The Man Who Invented the Chromosome: A Life of Cyril Darlington

  • Oren Solomon Harman
Harvard University Press, 2004 329 pp., hardcover, $49.95 ISBN 0674013336 | ISBN: 0-674-01333-6

Cyril Darlington was the leading cytologist in Britain between 1930 and 1950, and a major figure in the British genetics community, as well-known for his cantankerous personality as for his science. The title of this biography is misleading; Darlington did not invent, or even discover, the chromosome. In his heyday, however, he did have a great deal of influence on people's thinking about cytology, genetics and evolution. This influence has largely faded, as Harman acknowledges in his introduction to the book. Overall, Harman has done an excellent job of portraying Darlington's stormy personal and scientific life, bringing out his flaws as well as his achievements. Harman is, I think, less successful at evaluating Darlington's scientific contributions, and putting them into historical perspective.

After a difficult and impoverished childhood and adolescence, Darlington started his career as a Ph.D. student at the John Innes Institute in 1923, at the close of the reign of director William Bateson. The institute was then the leading place for genetics research in England, owing to the hidebound attitude of most university biologists toward the new field. However, Bateson himself had been left behind by the rapid advances in genetics and cytology between 1910 and 1925, led by T.H. Morgan's Drosophila group. His mutationist views on evolution were also at odds with the new work on population genetics, represented in Britain by R.A. Fisher and J.B.S. Haldane—who was recruited to John Innes part-time, and clearly provided an enormous stimulant to Darlington's intellectual development.

During this period, Darlington did his most important research, which culminated in his 1931 book Recent Advances in Cytology. He made a strong case for the equivalence of the cytologically visible chiasmata and genetic crossovers, something which is largely taken for granted nowadays, but which was widely doubted before 1930. In addition, he argued that chiasmata were necessary for the disjunction of chromosomes at the first division of meiosis. Though subject to a number of qualifications, such as the absence of chiasmata in the heterogametic sex in several groups (such as male Drosophila), this generalization has stood the test of time. He also clarified the role of reciprocal translocations in the unusual genetic and cytological behavior of the evening primrose, Oenothera, probably the most bizarre genetic system we know of.

As Harman makes clear, many of Darlington's ideas aroused the wrath of the older generation of cytologists. This reflects his characteristic mode of doing science: to propose hypotheses without having detailed evidence to back them up. For this reason, Darlington cannot be regarded as the scientific equal of the members of the Drosophila group, who habitually conducted careful experiments to test their ideas to the limit. As an evolutionary theorist, too, he had serious shortcomings. These are exemplified by his well-known book The Evolution of Genetic Systems, first published in 1939 with a second edition in 1958. This had the great merit, however, of drawing attention to a wide range of important questions concerning the evolution of sexual versus asexual reproduction, meiosis, genetic recombination, inbreeding versus outbreeding, and many other topics.

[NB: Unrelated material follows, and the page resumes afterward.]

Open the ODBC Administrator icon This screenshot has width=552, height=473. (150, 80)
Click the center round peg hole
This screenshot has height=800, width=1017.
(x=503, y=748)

As a student in the 1960s, I remember acquiring the book in the hope of learning how these fundamentally important aspects of living systems had evolved. I was, however, disappointed by the nature of Darlington's explanations. These are mainly based on the idea that the properties of the genetic system confer advantages at the level of the population or the species, as opposed to individuals or genotypes within a population. Despite his close contacts with Haldane until the mid-1930s, Darlington made no attempt to use the methods of population genetics to explain the phenomena that he described so brilliantly. Darlington's group-selectionist approach to genetic systems dominated thinking on the subject for nearly three decades. It stultified theoretical and empirical work on genetic and sexual systems until the 1970s, when approaches based on population genetics started to displace the old ideas. Harman, perhaps because of his admiration for Darlington, does not delve into this aspect of his influence.

The later part of Darlington's career had some almost tragic aspects, and he made few original research contributions after the 1930s. In 1939, he become director of the John Innes Institute, a post greatly coveted by Haldane, with whom he fell out. It is greatly to Darlington's credit that he took an active role in exposing the ruin of genetics in the Soviet Union under Trofim Lysenko, who used his political influence to impose erroneous theories of the inheritance of acquired characteristics on Soviet biology and agronomy. This contrasted with Haldane's rather shifty attitude. Darlington moved to Oxford in 1953 with the aim of introducing genetics into the world's most famously conservative university—but he conspicuously lacked the diplomatic skills needed to succeed in this. He became interested in applying genetics to social questions, and published several books arguing for the strong genetic determination of human cultural differences. Although he was probably not a true racist, his views could certainly be used by racists, and he made many statements that seem at best extraordinarily short-sighted. Most of his peers in the field of genetics disagreed strongly with his ideas. He became an increasingly isolated figure, who was devastated by the suicide in 1970 of his son Andrew, a very promising young geneticist. His last years were spent in retirement, with his early, substantial achievements having been overtaken by the subsequent rapid development of genetics.